> Excerpted text
****

Discover Broadly, Implement Narrowly

wpnews.pro

I have been building software with coding agents across more than isolated functions and local fixes. The work has increasingly included requirements, architecture, implementation, review, correction and maintenance.

That experience has made me wonder whether many agentic coding workflows are optimising for the wrong finish line.

The usual question is whether the agent completed the task. Did the feature work? Did the tests pass? Did the build succeed? Was existing behaviour preserved?

All of that matters.

But another question keeps intruding: what did completing this task reveal about the architecture of the system?

A change can work perfectly and still expose a deeper problem. It may introduce a second authority path, duplicate lifecycle state, blur a trust boundary, attach evidence to the wrong identity or leave behind code that nobody can confidently repair without returning to another agent.

A passing build proves that the requested change works. It does not prove that the system is becoming safer, simpler, more intelligible or more maintainable.

That distinction matters more as agents produce implementation faster than humans acquire understanding of the resulting system.

What follows is an attempt to sketch a bounded stewardship framework around that problem: one that separates observation from action, classifies what implementation reveals and reserves architectural change for a slower, more deliberate process.

Task completion is not system stewardship

Coding agents are usually given bounded tasks. Add this feature. Fix this bug. Implement this specification. Make the tests pass. Preserve existing behaviour.

Their behaviour is therefore rational. They optimise for task completion and try to avoid unnecessary changes.

In many contexts, that restraint is desirable. Nobody wants an agent to treat every feature request as permission to redesign the repository.

Yet the same restraint can preserve structural weaknesses indefinitely.

An agent may notice that several modules duplicate the same authority rule. It may discover that the object model cannot represent a newly required distinction. It may find that one field is serving simultaneously as draft state, publication state and user visibility. It may realise that a future maintainer will struggle to reconstruct why a particular implementation exists.

Unless the task explicitly authorises architectural review, the agent is usually encouraged to solve the local problem and move on.

****

> Raw data
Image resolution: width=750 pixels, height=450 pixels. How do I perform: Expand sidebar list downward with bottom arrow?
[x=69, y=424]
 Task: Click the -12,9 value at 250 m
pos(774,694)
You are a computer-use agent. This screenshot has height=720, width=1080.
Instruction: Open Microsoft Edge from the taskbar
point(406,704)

****

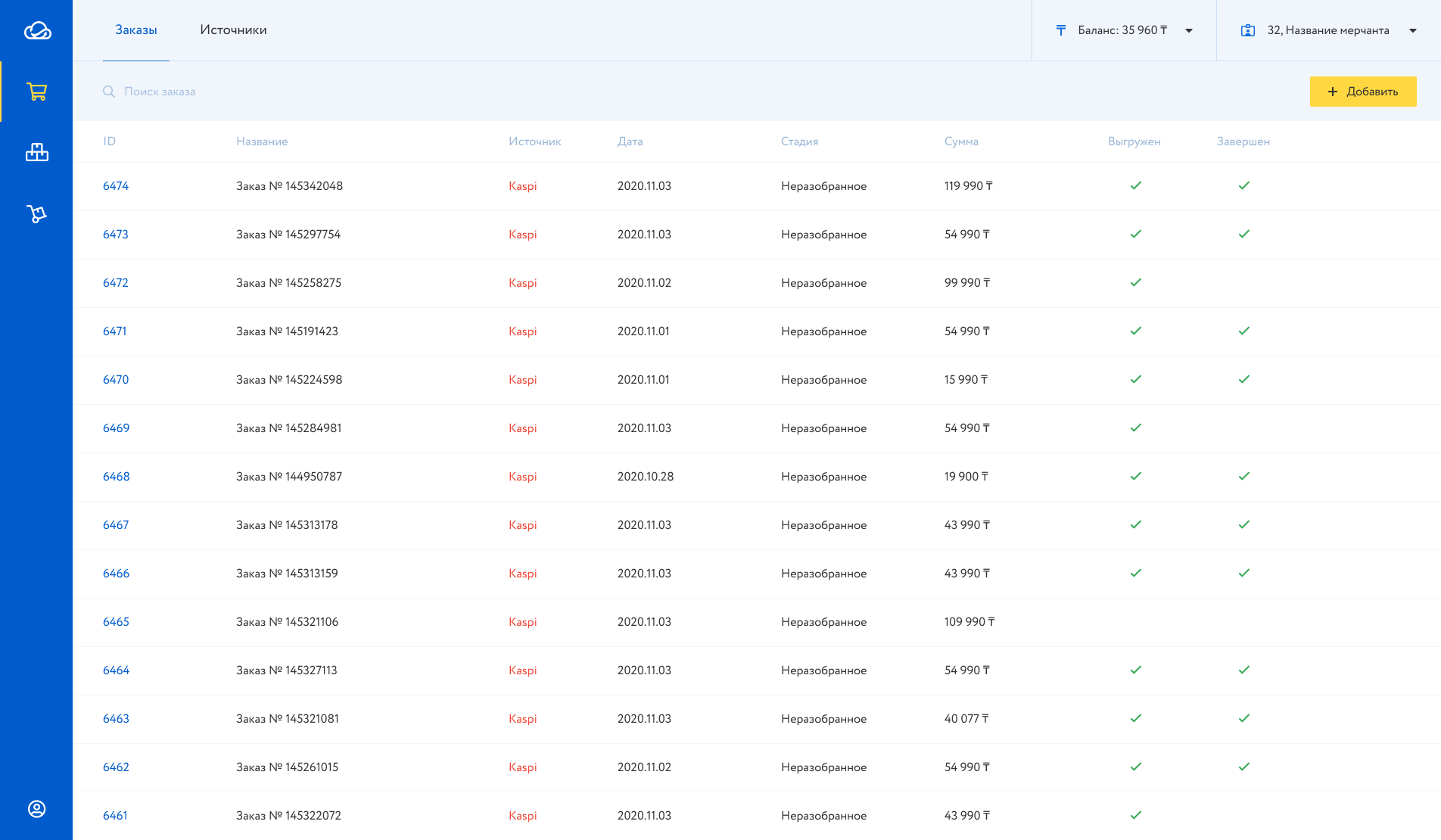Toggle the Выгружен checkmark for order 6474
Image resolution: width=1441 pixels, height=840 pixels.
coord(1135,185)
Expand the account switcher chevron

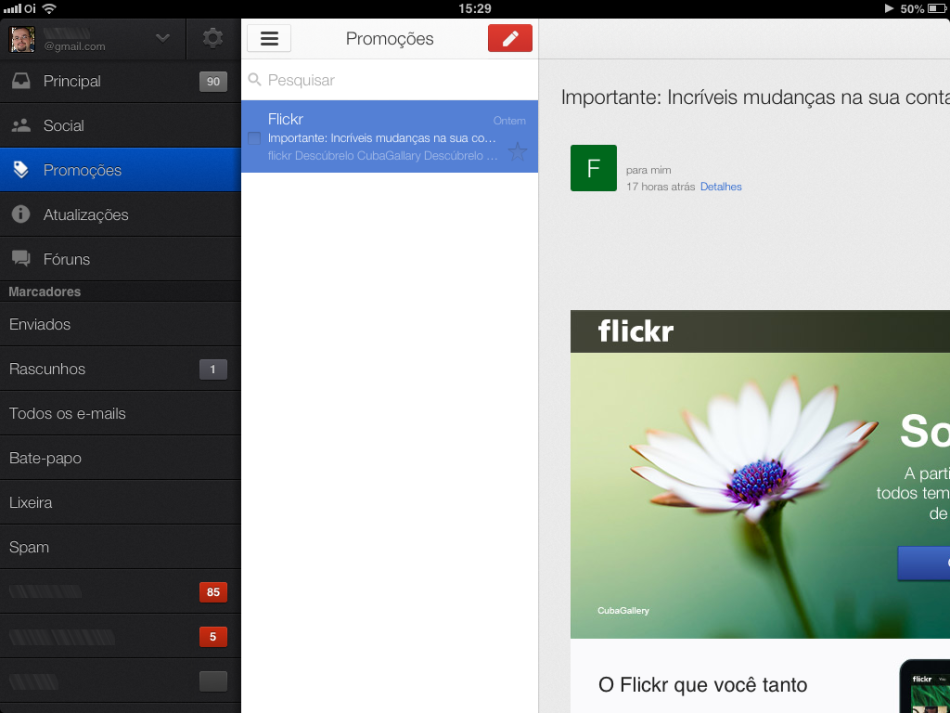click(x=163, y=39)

****

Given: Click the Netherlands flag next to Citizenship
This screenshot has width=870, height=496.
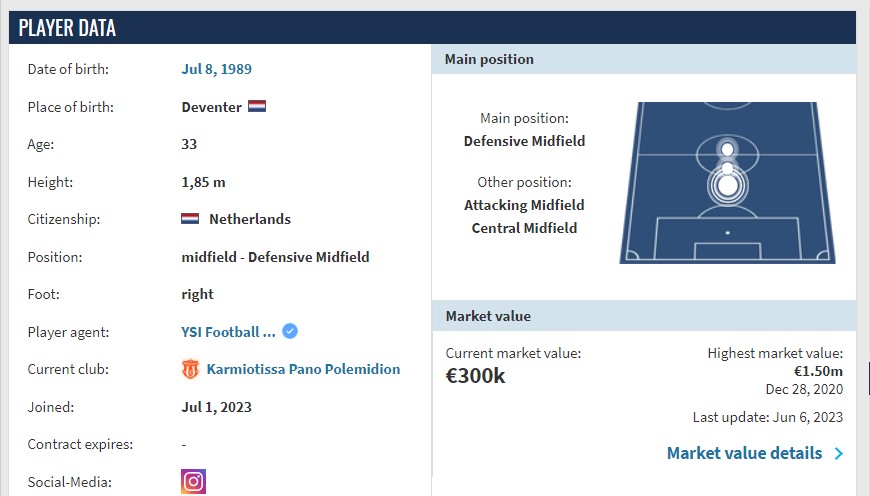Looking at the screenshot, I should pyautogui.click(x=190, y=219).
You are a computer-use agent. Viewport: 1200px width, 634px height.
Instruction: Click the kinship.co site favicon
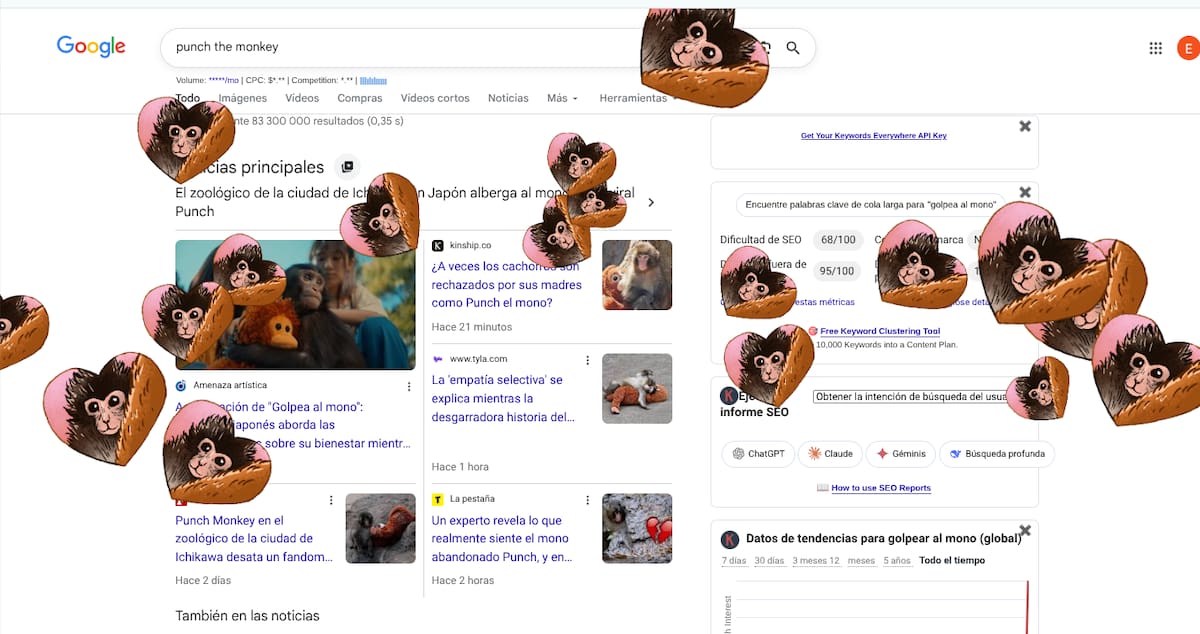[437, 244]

****

> Problem 1
Reproduce word for word the part of the article on coding agents from "A change can" to "or more maintainable.".
> Problem 2
In the article on coding agents, what does a passing build prove?
The data above is separate material, unrelated to the article on coding agents.

> Answer 1
A change can work perfectly and still expose a deeper problem. It may introduce a second authority path, duplicate lifecycle state, blur a trust boundary, attach evidence to the wrong identity or leave behind code that nobody can confidently repair without returning to another agent.

A passing build proves that the requested change works. It does not prove that the system is becoming safer, simpler, more intelligible or more maintainable.

> Answer 2
That the requested change works.